You are viewing a plain text version of this content. The canonical link for it is here.
Posted to users@tomcat.apache.org by Dave B <db...@bossnine.com> on 2022/12/02 14:11:29 UTC

Farm deploy random failures

I'm having intermittent failures when I deploy to a cluster. I see the 
war file sent to slave nodes but it then becomes zero size.
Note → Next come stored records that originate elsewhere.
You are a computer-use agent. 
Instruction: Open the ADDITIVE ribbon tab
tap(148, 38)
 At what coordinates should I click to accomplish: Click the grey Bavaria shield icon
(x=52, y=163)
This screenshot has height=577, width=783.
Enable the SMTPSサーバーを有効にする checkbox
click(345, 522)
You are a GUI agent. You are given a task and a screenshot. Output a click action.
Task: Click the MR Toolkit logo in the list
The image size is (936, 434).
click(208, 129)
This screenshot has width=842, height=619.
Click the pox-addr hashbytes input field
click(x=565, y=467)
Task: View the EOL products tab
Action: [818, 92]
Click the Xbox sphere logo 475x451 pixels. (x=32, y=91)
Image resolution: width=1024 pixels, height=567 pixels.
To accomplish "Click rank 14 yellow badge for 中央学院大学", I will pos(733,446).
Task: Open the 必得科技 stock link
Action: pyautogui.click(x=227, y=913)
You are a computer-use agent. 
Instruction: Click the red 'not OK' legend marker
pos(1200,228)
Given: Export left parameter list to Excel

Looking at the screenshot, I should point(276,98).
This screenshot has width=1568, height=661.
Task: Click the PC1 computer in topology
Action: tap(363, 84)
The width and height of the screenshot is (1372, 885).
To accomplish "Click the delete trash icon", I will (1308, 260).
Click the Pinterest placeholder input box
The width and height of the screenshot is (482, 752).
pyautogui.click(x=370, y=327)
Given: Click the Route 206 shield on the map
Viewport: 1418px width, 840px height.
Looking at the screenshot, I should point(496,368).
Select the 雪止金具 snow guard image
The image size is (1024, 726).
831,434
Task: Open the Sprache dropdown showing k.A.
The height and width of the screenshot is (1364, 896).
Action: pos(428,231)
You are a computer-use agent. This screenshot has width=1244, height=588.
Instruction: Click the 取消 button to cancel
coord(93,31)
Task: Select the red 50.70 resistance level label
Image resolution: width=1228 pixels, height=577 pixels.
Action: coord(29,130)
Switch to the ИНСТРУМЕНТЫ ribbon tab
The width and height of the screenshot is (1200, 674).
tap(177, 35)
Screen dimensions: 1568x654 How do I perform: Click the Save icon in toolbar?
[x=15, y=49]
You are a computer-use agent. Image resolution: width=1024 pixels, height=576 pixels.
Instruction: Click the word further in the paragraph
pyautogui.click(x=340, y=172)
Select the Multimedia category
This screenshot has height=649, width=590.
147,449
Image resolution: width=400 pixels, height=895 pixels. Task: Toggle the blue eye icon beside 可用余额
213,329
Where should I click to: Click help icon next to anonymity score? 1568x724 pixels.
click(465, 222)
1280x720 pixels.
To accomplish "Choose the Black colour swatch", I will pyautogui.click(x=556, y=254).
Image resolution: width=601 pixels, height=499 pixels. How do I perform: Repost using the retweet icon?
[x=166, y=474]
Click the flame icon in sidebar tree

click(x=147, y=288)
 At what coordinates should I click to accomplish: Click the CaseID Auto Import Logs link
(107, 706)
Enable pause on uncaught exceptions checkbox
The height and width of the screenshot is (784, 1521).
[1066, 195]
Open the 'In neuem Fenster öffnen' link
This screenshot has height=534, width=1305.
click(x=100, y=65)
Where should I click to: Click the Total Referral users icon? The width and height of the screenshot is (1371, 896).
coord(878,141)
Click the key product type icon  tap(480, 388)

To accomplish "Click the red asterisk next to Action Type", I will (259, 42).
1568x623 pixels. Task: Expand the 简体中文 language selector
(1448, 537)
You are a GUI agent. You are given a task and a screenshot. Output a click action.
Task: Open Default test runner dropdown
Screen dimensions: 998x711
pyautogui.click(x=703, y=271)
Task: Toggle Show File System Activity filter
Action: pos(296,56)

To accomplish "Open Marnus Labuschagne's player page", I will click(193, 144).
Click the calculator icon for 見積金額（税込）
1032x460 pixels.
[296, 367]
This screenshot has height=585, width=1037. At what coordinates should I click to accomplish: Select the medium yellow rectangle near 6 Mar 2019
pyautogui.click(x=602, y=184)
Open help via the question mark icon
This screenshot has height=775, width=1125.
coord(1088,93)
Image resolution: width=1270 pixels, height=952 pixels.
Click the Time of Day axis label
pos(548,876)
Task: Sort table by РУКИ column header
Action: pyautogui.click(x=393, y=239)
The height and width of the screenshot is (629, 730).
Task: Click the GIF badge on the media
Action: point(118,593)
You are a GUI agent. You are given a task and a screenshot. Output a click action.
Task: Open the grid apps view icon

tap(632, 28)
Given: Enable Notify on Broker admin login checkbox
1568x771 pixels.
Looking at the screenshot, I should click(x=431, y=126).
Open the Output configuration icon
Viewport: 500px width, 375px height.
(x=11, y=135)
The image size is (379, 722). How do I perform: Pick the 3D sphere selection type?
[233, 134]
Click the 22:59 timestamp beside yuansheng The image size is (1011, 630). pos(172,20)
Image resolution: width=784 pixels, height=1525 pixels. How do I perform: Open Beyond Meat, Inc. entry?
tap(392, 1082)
It happens 
on different nodes and not all the time.

Upon failure, Master node .out shows

SEVERE [Catalina-utility-1] 
org.apache.catalina.ha.tcp.SimpleTcpCluster.send Unable to send message 
through cluster sender.
     org.apache.catalina.tribes.ChannelException: Send failed, 
attempt:[1] max:[1]; Faulty members:tcp://{172, xx, xx, xx}:5222;
         at 
org.apache.catalina.tribes.transport.nio.ParallelNioSender.doLoop(ParallelNioSender.java:217)
         at 
org.apache.catalina.tribes.transport.nio.ParallelNioSender.sendMessage(ParallelNioSender.java:78)
         at 
org.apache.catalina.tribes.transport.nio.PooledParallelSender.sendMessage(PooledParallelSender.java:51)
         at 
org.apache.catalina.tribes.transport.ReplicationTransmitter.sendMessage(ReplicationTransmitter.java:65)
         at 
org.apache.catalina.tribes.group.ChannelCoordinator.sendMessage(ChannelCoordinator.java:83)
         at 
org.apache.catalina.tribes.group.ChannelInterceptorBase.sendMessage(ChannelInterceptorBase.java:89)
         at 
org.apache.catalina.tribes.group.interceptors.ThroughputInterceptor.sendMessage(ThroughputInterceptor.java:62)
         at 
org.apache.catalina.tribes.group.ChannelInterceptorBase.sendMessage(ChannelInterceptorBase.java:89)
         at 
org.apache.catalina.tribes.group.interceptors.MessageDispatchInterceptor.sendMessage(MessageDispatchInterceptor.java:93)


Slave node .out shows



  WARNING [Tribes-Task-Receiver[localhost-Channel]-7] 
org.apache.catalina.tribes.group.GroupChannel.messageReceived Error 
receiving message:
     java.lang.NullPointerException
         at 
org.apache.catalina.ha.deploy.FileMessageFactory.writeMessage(FileMessageFactory.java:247)
         at 
org.apache.catalina.ha.deploy.FarmWarDeployer.messageReceived(FarmWarDeployer.java:226)
         at 
org.apache.catalina.ha.tcp.SimpleTcpCluster.messageReceived(SimpleTcpCluster.java:821)
         at 
org.apache.catalina.ha.tcp.SimpleTcpCluster.messageReceived(SimpleTcpCluster.java:803)
         at 
org.apache.catalina.tribes.group.GroupChannel.messageReceived(GroupChannel.java:345)
         at 
org.apache.catalina.tribes.group.ChannelInterceptorBase.messageReceived(ChannelInterceptorBase.java:96)
         at 
org.apache.catalina.tribes.group.interceptors.TcpFailureDetector.messageReceived(TcpFailureDetector.java:118)
         at 
org.apache.catalina.tribes.group.ChannelInterceptorBase.messageReceived(ChannelInterceptorBase.java:96)
         at 
org.apache.catalina.tribes.group.ChannelInterceptorBase.messageReceived(ChannelInterceptorBase.java:96)
         at 
org.apache.catalina.tribes.group.interceptors.ThroughputInterceptor.messageReceived(ThroughputInterceptor.java:94)
         at 
org.apache.catalina.tribes.group.ChannelInterceptorBase.messageReceived(ChannelInterceptorBase.java:96)
         at 
org.apache.catalina.tribes.group.ChannelCoordinator.messageReceived(ChannelCoordinator.java:288)
         at 
org.apache.catalina.tribes.transport.ReceiverBase.messageDataReceived(ReceiverBase.java:272)
         at 
org.apache.catalina.tribes.transport.nio.NioReplicationTask.drainChannel(NioReplicationTask.java:229)
         at 
org.apache.catalina.tribes.transport.nio.NioReplicationTask.run(NioReplicationTask.java:103)
         at 
java.util.concurrent.ThreadPoolExecutor.runWorker(ThreadPoolExecutor.java:1149)
         at 
java.util.concurrent.ThreadPoolExecutor$Worker.run(ThreadPoolExecutor.java:624)
         at java.lang.Thread.run(Thread.java:750)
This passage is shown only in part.